Wien ist nicht nur geografisch und verwaltungstechnisch die Hauptstadt Österreichs, sondern auch in Sachen Start-ups. Daran wird sich auch so schnell bzw vermutlich gar nie etwas ändern. Auf Rang zwei und drei folgen Oberösterreich und die Steiermark.

Politische Lippenbekenntnisse

In die Szene kommt von Jahr zu Jahr mehr Bewegung, das honoriert auch die Politik regelmäßig. Doch zumeist bleibt es bei Lippenbekenntnissen, wenn es um die Forderungen der Jungunternehmer geht. Gebetsmühlenartig verlangen diese eine Reform der Mitarbeiterbeteiligung. Der Dachverband Austrian Startups etwa hat dafür gemeinsam mit der Steuerberatungskanzlei Mazars einen Vorschlag erarbeitet, der STANDARD hat berichtet.. Weiters wartet man schon lange auf entbürokratisiertere Unternehmensgründungen, Erleichterungen bei der Rot-Weiß-Rot-Card sowie bessere Anreize für private und institutionelle Risikokapitalgeber.

Weniger ist mehr

Es stiegen zwar die Investitionssummen, daraus sollte man jedoch keine falschen Rückschlüsse ziehen. Einerseits ging mehr als die Hälfte – wie eingangs erwähnt – an zwei Firmen, und andererseits nahm die Anzahl der Finanzierungsrunden ab. Sie sank um rund 20 Prozent von 153 auf 122.

Was heißt das im Schnitt? Das durchschnittliche Volumen der Deals, bei denen eine Summe veröffentlicht wurde, hat sich laut EY im Vergleich zum Vorjahr von 4,5 Millionen Euro auf zwölf Millionen Euro fast verdreifacht. Rechnet man die Runden für Bitpanda und Go Student in beiden Jahren heraus, ergibt sich immer noch eine Verdopplung von drei Millionen auf sechs Millionen Euro.

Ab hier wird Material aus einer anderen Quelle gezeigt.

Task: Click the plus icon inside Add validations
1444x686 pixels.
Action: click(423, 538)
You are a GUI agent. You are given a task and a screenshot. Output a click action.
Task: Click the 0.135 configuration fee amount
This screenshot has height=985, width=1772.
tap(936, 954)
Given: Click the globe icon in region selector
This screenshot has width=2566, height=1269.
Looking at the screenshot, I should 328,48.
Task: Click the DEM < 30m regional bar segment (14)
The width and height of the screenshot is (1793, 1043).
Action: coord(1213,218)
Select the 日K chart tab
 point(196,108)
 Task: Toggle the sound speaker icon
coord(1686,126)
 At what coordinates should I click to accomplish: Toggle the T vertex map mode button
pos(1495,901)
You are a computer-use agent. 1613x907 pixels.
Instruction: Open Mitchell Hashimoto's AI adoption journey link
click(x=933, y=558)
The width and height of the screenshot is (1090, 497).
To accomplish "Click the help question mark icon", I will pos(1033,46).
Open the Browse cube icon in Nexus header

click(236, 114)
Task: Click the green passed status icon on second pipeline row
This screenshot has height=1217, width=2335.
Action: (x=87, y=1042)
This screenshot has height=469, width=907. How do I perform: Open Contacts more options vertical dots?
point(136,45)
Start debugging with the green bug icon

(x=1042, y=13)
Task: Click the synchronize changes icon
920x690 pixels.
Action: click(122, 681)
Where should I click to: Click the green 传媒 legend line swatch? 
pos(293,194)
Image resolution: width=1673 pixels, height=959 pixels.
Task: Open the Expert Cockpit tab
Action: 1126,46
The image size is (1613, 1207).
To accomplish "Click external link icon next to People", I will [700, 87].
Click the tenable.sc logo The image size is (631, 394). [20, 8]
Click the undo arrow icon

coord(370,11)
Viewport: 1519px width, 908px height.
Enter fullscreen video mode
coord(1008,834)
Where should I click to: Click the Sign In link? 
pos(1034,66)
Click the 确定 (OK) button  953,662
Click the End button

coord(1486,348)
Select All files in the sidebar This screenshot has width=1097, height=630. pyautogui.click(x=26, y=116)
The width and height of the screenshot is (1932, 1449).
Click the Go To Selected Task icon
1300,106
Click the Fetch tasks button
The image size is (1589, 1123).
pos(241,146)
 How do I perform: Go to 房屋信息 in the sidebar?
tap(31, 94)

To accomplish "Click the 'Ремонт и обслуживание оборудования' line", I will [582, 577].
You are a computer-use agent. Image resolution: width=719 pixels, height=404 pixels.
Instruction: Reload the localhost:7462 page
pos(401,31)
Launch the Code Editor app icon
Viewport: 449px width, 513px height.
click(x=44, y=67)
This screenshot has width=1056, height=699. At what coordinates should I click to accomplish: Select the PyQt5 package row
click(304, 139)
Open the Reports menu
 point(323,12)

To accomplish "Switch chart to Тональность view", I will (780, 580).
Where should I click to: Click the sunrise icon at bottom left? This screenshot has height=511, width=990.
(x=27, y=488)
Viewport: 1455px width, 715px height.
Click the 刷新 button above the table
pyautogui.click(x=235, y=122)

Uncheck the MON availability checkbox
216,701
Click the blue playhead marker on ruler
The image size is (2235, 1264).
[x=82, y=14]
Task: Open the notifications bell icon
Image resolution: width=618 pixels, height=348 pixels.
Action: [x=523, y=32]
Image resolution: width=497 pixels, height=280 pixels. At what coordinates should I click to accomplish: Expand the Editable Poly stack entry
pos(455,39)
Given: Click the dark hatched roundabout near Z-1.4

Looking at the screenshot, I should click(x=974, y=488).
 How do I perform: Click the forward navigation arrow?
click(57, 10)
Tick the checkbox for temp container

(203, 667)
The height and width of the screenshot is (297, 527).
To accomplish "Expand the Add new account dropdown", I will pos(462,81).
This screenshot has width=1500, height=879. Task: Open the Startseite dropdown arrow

"Die Finanzierungsrunden haben heuer eine neue Dimension erreicht. Das liegt zum einen daran, weil sehr viel Liquidität im Markt ist, die im aktuellen Niedrigzinsumfeld nach attraktiven Anlagemöglichkeiten sucht. Zum anderen sind die Bewertungen in Europa immer noch deutlich niedriger als etwa im Silicon Valley, während die Renditen höher sind", sagt Haas. Er sehe nichtsdestoweniger noch sehr viel Potenzial im Standort Österreich. Hubs mit vergleichbarer Einwohnerzahl wie Schweden und Finnland würden immer noch deutlich größere Runden erzielen. (Andreas Danzer, 30.12.2021)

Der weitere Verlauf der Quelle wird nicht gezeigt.